Целой цепью промахов были его действия, связанные с «Письмом к съезду» Ленина, которое неофициально именовали ленинским «завещанием». По сути дела, чувства обиды, уязвленного самолюбия владели всеми партийными боссами, упомянутыми в этом документе. Троцкий не составлял исключения. В то же время он стремился противопоставить оценку, данную Лениным его личности и деятельности, характеристикам других лиц, претендовавших на роль наследников.

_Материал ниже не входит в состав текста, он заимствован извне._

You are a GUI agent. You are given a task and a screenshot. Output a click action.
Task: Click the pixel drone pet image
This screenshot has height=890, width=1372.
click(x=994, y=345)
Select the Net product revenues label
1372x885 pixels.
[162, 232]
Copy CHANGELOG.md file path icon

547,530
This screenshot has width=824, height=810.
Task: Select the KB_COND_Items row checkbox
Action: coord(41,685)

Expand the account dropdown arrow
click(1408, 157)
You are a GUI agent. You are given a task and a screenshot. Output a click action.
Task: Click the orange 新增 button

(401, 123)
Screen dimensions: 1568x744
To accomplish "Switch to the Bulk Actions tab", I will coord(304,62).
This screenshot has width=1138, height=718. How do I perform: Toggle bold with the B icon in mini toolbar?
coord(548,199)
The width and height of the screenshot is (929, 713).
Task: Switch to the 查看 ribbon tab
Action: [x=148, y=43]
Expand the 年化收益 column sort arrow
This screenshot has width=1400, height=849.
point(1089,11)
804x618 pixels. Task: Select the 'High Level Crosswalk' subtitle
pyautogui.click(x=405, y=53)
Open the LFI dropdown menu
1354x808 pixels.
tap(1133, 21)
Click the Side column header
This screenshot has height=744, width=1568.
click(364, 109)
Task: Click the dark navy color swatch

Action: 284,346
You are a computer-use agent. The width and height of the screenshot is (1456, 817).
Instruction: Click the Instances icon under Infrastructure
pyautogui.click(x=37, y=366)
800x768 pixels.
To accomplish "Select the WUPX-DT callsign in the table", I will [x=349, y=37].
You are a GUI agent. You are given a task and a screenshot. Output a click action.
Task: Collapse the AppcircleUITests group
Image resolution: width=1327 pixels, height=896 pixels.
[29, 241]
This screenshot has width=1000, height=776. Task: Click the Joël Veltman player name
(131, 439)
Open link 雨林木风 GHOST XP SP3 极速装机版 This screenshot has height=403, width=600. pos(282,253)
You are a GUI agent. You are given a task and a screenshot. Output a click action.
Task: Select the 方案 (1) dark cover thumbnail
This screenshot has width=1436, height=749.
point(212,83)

Восемнадцатого мая 1924 года Крупская официально передала Каменеву записи Ленина с характеристиками руководящих деятелей. В сопроводительном письме она сообщала, что Ленин выражал твердое желание, чтобы эти заметки были доведены до ведома партсъезда.
[885] Было решено на предстоящем съезде зачитать документ по делегациям, причем запретив делать заметки, а на пленарном заседании «завещание» не зачитывать.
[886]
Подготовка Тринадцатого партсъезда (23–31 мая 1924 года) проходила в нервозной обстановке. 21 мая на заседании сеньорен-конвента (собрания руководителей местных делегаций вместе с членами ЦК, почему в литературе это конкретное собрание иногда называют пленумом ЦК) было наконец оглашено «Письмо к съезду» Ленина. Сразу после этого слово в соответствии с намеченным сценарием взял Зиновьев. Смысл его речи Бажанов передал так: «Товарищи, вы все знаете, что посмертная воля Ильича, каждое слово Ильича для нас закон… Но есть один пункт, по которому мы счастливы констатировать, что опасения Ильича не оправдались… Я говорю о нашем генеральном секретаре и об опасностях раскола в ЦК».
[887]
Троцкий, пока остававшийся в коммунистическом ареопаге, был, разумеется, избран в президиум съезда. Его выступление на съезде явилось еще одной попыткой установить внешне лояльные отношения с высшей иерархией, не отказываясь от особой позиции по главным вопросам политики.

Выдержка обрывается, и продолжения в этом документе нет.